Американский писатель-фантаст Роберт Силверберг был без ума от оперной музыки итальянского композитора Джованни Перголези. Творившего, к слову, ещё в 18 веке, и являвшегося основоположником оперы-буфф, наиболее знаменитой из которых была «Служанка-госпожа».
Кстати, своим сюжетом с переодеваниями несколько напоминавшую нам «Барышню-крестьянку» Пушкина. Правда, пушкинские «Повести Белкина», одною из которых и была эта «барышня», вышли значительно позже, нежели вышеуказанная опера-буфф…

Однажды фантаста Силверберга, что называется, заклинило, когда он наслушался незатейливых, но задушевных неаполитанских мотивов Перголези.
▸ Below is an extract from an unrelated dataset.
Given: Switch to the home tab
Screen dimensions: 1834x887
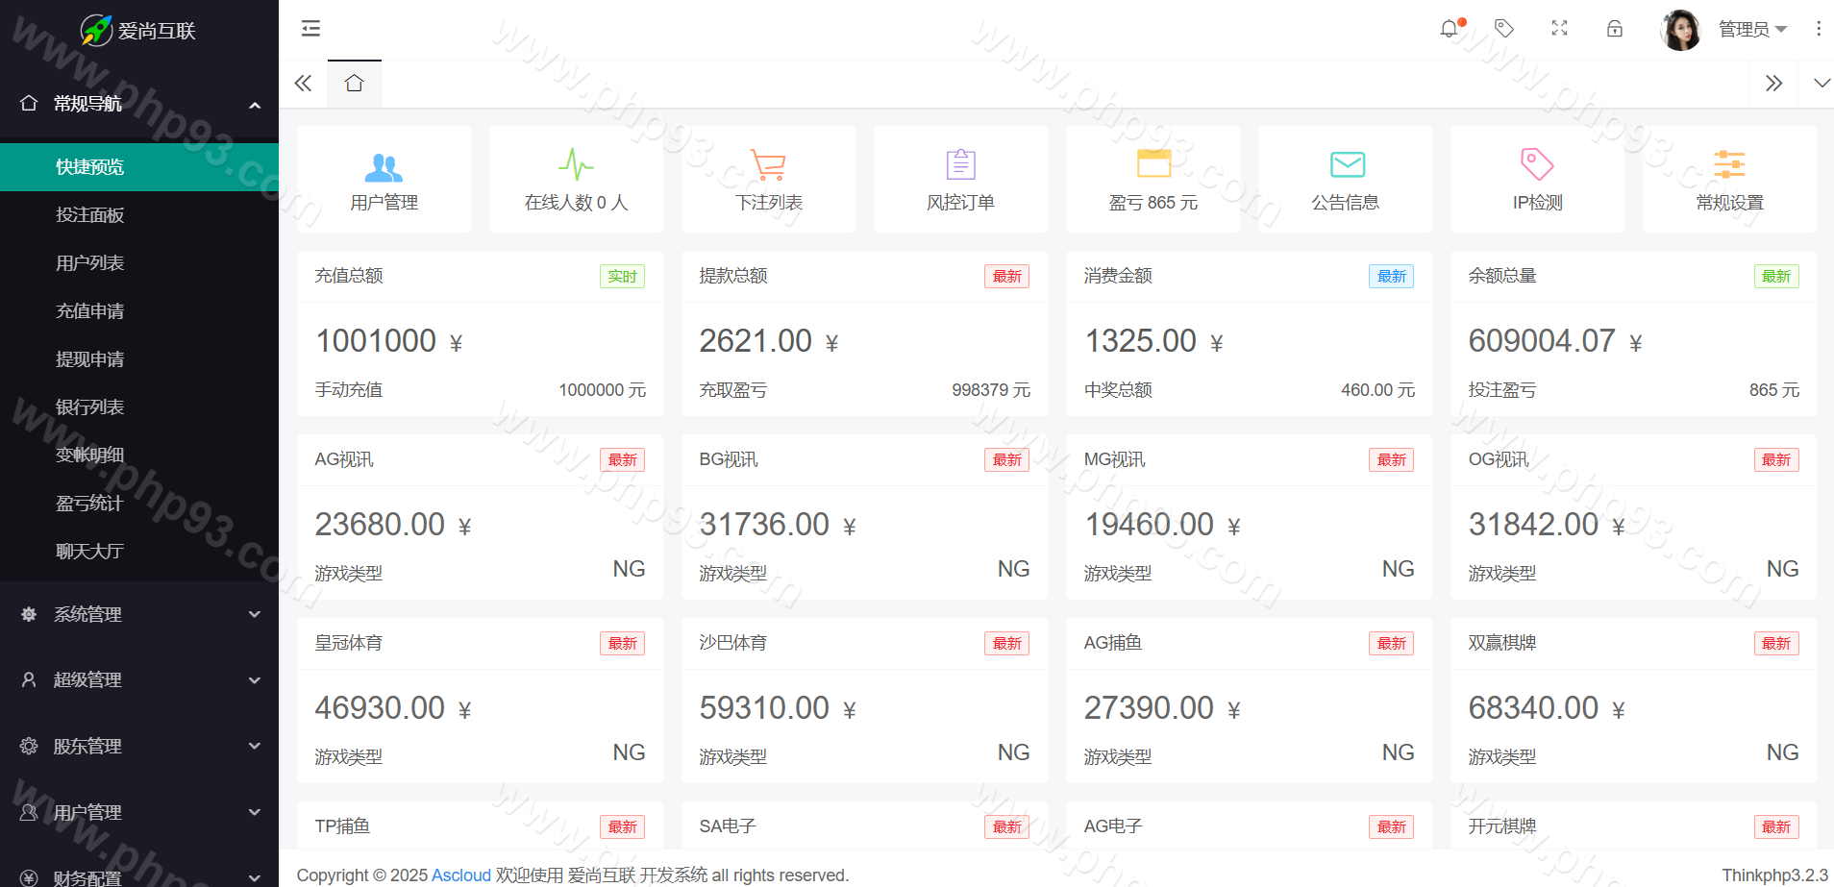Looking at the screenshot, I should 354,84.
Поэтому Силверберг взял и перекинул композитора Перголези силою личного писательского воображения в 20 век, где тот вдруг заделался крутым рок-музыкантом и стал немыслимо популярен. В итоге страшно разбогател, вкусил запретного плода и постиг все мыслимые и немыслимые наслаждения; затем задумался о смысле жизни и, в конце концов, тихо скончался от передозировки наркотиков…
Потрясающий сюжет, не правда ли? И главное, хоть и весьма оригинальна фабула, довольно типичен финал. Примечательно, что сам Джованни Перголези умер совсем молодым – всего-то в возрасте 26 лет от туберкулёза.

Интересно, а что если попробовать «вернуть» в наше время 
душу Модеста Мусоргского попавшего в тело какого-нибудь современного сочинителя маргинала. Правда, в эпоху нынешнего отсутствия мотивчика, то есть, когда днём с огнём не найдёшь композитора-мелодиста, у нас и с маргиналами стало как-то слабовато.
К примеру, есть у нас товарищ маргинал Шнур, ну, тот самый, что сочинил нетленку про лабутены:
«На лабутенах, на х…
  И в охренительных штанах…»
(интересно, что бы сказали о «лабутенах» представители Могучей кучки?)

Правда, и Шнур не знаком с такого рода понятием, как мелодия. Нема у Шнура мотивчика, и всё тут.
Всё-таки Шнур никак не годится. Ведь это только представить себе: величайший из алкоголиков Модест МусОргский и его душа в облике какого-то отвязанного Шнура?! Нет, как-то не катит. Тем более, что и сам Шнур всё же как-то выбивается с неповторимыми полифоническими  матюгами из общего многоголосья.
Тогда может Шевчук? Но Шевчук давно уже остепенился, про переселение душ ничего не говорит, а других кандидатов не найдёшь днём с огнём. Ведь рокнролл, как известно, давно уже мёртв.
 
Между тем интересно знать, что бы сказал Модест Мусоргский, послушав свои «Картинки с выставки» в трактовке Кита Эмерсона с верными Лайком и Пальмером. Про них ещё шутили по-чёрному в давнишние времена: «Эмерсон лёг и помер…» Хотя, кто знает, может быть как раз в момент работы Кита Эмерсона над «картинками» в какой-то момент к нему и стучалась душа Мусоргского?
Правда, не достучалась.

Век многих гениев краток. Высоцкого, к примеру, когда-то сильно беспокоила цифра «37». А ушёл в 42. Как и Мусоргский. Кстати, Высоцкий величиной таланта, на мой взгляд, вполне бы подошёл для переселившейся души Мусоргского. Тем более и привычки у них во многом схожие. Но такие каждый год на свет не рождаются.
Юморист Альфонс Алле ещё говорил:
Истинная вершина портретного искусства: когда запросто можешь сесть и побриться перед собственным изображением.